Wednesday, January 19, 2011

The Fat Edge of the Wedge

Ramble Session ON/OFF

Hello Reader of Blogs,

I've seen things, like a dustbin lid floating around in the sea, a man with sellotape all over his face, a cheeseburger with one bite taken out on the floor of a bus and a potato peeler on the supermarket floor. I've read all the stickers and manufacturers information panels on the dentist chair. I know the sizes and dimensions of most popular rivets and other types of popular fixings. When the bread machine is on - you don't have to hide in the cupboard. Great lyrics.

So when I say I've seen things, you have to believe me...although perhaps these are not the sort of things you thought that I meant in the beginning. Luckily, this is the middle (or upper middle).
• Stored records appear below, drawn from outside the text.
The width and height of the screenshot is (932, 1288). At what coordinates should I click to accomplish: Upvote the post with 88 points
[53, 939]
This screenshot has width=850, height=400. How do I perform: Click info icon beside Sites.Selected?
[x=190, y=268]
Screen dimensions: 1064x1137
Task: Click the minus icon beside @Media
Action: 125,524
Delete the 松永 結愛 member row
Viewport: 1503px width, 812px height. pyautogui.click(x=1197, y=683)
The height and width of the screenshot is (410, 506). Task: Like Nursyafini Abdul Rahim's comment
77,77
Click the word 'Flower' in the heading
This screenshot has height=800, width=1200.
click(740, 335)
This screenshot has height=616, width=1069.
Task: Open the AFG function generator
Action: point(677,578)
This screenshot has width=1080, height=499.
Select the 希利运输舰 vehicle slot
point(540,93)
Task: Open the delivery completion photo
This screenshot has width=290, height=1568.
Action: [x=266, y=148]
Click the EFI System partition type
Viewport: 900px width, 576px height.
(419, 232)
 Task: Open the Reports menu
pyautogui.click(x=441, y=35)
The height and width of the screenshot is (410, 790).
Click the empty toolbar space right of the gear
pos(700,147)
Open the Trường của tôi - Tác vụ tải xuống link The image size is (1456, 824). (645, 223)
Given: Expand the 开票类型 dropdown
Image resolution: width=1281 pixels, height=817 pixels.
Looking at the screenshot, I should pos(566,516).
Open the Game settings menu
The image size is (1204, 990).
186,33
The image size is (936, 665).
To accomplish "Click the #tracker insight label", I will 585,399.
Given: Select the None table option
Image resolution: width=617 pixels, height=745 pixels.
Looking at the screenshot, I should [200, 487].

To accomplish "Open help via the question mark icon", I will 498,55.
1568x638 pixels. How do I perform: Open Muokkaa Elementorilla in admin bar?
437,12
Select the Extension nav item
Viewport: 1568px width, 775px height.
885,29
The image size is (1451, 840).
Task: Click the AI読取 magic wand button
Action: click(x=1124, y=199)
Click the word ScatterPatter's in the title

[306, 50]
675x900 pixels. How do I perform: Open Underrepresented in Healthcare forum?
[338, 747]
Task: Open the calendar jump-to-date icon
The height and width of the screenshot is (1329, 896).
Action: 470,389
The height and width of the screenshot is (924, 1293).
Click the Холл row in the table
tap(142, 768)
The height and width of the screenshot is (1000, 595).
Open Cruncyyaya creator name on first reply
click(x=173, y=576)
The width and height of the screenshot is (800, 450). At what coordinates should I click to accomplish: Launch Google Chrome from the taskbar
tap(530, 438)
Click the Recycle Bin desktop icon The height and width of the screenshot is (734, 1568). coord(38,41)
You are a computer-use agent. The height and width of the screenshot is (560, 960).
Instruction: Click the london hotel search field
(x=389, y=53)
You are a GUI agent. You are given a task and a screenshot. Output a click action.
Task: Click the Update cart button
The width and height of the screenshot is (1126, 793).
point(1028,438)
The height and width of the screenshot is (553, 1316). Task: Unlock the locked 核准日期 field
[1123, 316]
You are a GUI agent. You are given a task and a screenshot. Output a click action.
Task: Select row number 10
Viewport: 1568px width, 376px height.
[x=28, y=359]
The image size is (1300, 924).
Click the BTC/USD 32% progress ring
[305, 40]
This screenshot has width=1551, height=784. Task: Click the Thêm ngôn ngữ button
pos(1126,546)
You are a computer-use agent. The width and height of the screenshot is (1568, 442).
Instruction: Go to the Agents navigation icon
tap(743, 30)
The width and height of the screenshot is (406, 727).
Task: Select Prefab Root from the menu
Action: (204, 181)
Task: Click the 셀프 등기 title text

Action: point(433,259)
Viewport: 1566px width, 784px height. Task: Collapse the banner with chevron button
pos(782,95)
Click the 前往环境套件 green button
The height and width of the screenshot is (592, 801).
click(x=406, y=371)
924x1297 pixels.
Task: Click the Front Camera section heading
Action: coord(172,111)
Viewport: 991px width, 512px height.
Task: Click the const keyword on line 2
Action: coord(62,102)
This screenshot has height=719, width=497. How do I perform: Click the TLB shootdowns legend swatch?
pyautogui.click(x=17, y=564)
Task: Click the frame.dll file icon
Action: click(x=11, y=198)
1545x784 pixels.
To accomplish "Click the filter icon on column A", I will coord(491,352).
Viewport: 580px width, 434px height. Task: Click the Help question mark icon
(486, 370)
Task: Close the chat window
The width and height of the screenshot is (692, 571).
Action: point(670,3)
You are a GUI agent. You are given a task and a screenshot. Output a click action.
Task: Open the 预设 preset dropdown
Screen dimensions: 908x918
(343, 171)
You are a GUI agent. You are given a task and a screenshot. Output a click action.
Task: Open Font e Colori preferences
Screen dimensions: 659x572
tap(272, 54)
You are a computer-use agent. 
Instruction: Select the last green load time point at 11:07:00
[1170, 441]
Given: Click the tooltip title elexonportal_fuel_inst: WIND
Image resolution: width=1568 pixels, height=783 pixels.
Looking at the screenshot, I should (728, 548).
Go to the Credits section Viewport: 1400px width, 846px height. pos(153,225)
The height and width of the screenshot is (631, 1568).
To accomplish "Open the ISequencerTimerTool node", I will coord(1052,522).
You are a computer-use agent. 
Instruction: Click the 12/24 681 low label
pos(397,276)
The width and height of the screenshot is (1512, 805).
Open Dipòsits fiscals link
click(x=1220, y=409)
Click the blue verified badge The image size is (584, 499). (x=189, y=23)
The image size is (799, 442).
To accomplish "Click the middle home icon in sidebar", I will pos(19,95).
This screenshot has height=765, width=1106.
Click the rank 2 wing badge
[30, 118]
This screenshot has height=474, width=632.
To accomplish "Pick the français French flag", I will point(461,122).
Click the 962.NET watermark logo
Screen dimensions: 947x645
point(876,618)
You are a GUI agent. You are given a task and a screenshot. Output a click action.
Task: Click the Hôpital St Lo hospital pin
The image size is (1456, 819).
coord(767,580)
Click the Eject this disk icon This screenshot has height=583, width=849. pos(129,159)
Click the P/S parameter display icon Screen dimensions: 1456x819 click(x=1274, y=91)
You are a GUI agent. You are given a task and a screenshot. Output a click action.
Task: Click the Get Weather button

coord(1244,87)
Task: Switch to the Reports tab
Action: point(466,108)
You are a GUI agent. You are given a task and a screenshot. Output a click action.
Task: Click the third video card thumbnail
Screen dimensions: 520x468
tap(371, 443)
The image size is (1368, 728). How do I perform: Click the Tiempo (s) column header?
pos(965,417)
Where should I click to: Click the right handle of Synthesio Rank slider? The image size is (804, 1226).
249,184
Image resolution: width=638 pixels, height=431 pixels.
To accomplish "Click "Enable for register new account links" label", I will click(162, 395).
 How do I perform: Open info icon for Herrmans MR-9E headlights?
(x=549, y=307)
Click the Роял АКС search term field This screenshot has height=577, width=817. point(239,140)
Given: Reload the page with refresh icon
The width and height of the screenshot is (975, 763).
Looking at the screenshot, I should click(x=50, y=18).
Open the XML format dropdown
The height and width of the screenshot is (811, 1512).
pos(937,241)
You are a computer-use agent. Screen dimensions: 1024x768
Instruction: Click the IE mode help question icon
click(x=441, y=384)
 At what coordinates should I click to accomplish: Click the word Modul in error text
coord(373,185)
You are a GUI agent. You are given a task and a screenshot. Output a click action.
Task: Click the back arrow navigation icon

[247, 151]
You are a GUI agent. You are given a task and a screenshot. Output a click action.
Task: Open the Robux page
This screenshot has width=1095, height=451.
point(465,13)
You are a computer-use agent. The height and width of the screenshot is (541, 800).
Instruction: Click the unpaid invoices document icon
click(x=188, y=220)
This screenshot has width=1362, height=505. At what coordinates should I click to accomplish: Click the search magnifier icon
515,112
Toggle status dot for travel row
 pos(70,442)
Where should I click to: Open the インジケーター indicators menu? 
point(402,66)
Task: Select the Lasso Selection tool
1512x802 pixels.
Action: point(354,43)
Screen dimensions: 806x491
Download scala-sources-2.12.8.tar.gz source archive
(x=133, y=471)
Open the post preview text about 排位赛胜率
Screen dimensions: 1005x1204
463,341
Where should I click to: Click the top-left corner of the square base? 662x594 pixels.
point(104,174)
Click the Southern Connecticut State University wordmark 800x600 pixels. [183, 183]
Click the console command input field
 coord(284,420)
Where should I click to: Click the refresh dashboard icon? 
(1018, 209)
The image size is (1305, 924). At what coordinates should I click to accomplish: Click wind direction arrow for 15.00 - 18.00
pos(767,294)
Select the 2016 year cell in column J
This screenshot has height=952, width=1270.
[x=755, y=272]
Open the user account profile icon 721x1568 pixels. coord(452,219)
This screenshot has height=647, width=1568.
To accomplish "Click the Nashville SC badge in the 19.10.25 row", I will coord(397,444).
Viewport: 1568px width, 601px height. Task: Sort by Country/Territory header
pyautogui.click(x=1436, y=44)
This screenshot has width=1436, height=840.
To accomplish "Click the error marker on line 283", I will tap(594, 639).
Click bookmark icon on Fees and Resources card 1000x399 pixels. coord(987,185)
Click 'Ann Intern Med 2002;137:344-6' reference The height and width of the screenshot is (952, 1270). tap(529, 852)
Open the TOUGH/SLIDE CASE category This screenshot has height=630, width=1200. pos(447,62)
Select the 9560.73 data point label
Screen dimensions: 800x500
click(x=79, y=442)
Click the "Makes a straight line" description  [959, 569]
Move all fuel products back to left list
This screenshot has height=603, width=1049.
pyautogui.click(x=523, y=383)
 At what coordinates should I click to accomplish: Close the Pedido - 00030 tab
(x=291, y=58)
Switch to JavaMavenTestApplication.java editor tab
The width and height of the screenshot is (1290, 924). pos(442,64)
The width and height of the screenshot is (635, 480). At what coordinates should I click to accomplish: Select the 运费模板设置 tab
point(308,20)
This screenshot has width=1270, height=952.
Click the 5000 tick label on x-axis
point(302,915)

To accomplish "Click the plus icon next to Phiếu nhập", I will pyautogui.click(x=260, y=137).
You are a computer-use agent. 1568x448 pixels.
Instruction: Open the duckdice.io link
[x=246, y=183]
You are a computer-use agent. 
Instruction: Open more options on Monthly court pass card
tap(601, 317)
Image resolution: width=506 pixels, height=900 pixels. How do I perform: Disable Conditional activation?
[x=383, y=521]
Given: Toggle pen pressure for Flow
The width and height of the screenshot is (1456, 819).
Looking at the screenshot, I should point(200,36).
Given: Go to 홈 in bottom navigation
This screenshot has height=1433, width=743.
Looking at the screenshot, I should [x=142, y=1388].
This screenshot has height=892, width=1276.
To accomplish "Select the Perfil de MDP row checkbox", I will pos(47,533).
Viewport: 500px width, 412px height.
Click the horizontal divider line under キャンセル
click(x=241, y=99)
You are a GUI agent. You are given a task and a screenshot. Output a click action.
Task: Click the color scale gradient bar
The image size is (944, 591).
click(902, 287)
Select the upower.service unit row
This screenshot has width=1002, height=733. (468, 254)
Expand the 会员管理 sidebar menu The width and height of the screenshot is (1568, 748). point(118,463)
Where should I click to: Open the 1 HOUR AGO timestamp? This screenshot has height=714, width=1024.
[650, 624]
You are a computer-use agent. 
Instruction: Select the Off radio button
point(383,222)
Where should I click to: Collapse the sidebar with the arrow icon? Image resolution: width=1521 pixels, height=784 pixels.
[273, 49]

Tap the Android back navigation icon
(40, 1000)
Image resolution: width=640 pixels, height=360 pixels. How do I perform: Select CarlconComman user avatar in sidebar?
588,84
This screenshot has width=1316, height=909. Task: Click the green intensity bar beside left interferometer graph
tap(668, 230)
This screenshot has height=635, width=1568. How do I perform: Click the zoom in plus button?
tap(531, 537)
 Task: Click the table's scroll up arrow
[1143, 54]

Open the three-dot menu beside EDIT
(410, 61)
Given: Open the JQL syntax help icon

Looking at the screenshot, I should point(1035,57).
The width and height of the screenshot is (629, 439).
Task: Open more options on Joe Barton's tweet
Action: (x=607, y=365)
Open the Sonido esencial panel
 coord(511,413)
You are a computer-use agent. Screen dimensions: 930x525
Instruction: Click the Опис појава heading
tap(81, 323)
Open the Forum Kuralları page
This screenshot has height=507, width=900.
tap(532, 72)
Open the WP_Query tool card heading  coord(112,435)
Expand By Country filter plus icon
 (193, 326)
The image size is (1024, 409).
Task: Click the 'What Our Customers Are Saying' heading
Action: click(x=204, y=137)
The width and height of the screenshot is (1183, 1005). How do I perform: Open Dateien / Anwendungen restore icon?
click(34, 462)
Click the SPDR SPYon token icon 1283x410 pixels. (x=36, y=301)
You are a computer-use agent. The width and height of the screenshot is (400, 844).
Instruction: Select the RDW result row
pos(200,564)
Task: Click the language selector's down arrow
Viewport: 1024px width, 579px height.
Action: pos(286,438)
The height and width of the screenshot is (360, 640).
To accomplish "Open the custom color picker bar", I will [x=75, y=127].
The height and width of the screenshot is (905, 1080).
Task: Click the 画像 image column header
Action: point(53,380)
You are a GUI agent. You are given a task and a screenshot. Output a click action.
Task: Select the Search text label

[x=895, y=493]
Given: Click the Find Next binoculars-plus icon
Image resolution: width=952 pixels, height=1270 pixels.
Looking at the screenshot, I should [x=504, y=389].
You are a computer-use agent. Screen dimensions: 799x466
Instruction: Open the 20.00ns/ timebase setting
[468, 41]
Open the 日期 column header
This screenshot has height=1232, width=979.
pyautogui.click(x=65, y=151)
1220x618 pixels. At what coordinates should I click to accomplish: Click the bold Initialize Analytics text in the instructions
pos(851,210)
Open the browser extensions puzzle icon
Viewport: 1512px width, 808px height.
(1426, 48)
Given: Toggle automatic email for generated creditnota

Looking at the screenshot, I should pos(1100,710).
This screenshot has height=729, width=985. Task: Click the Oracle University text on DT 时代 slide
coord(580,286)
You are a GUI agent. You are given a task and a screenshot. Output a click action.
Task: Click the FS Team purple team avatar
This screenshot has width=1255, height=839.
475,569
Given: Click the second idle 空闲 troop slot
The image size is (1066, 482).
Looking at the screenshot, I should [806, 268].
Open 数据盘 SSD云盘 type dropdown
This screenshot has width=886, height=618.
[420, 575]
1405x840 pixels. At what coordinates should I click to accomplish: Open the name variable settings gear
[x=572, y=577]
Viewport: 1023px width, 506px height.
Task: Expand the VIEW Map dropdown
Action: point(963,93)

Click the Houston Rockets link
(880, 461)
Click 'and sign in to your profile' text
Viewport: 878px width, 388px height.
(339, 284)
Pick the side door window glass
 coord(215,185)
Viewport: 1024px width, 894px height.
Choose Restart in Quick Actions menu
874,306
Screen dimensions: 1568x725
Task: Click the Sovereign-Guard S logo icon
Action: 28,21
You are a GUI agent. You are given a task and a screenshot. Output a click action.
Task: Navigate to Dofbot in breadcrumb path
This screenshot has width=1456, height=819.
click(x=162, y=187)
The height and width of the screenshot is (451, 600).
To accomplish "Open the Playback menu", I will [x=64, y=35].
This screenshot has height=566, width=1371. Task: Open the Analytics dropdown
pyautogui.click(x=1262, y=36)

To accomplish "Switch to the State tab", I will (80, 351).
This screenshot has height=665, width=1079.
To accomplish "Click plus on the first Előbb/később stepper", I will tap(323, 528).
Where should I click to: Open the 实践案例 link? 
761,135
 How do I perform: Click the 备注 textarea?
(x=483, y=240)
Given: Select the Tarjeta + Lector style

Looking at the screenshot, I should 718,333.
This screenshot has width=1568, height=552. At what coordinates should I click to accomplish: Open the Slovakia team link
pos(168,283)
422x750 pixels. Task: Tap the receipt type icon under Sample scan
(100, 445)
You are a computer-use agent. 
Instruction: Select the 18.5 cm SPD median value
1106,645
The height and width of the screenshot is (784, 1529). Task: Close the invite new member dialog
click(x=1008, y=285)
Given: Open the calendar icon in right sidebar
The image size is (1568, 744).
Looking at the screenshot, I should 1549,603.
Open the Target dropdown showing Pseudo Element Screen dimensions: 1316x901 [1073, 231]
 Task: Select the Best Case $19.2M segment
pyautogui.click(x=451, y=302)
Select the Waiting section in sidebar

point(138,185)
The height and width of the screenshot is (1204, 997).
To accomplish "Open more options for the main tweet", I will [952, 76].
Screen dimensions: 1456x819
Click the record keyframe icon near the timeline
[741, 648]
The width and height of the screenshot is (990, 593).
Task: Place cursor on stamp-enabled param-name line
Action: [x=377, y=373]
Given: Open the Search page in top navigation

I've never written the script for a horror film, but if I did, it would definitely contain a scene with a severed Giant's toe landing in populated area causing some people to scream and others to lose their appetites (in all senses). Why is there is always something on the floor of the bus, you don't know what it is, but it smells horrible, looks all dark and sticky and always just where you would find it most comfortable to rest your feet. Why do always notice this just before getting off the bus?

I don't know what else to say. Sometimes it is better not to say anything at all. If you are called Nikolas this applies double [do you hear me]. Now that the Spanish Lords are gone, and the estate smells fresher than a double haddock and turnip cake, I feel refreshed and clean. There is gravel in my underpants, as their should be, and nobody says otherwise. If I could be any object in the world, a plimsolls would clearly be low down on the list, not bottom - that would probably be a bottom!

Several times a year, I find it enjoyable to run down the street shouting "they're coming, THEY'RE COMING.." to see if anyone joins in. Usually ends up with me and couple of other freaks getting beaten up by the local yobs. Great fun, but quite painful.

Well, thanks for stopping by and reading this shit.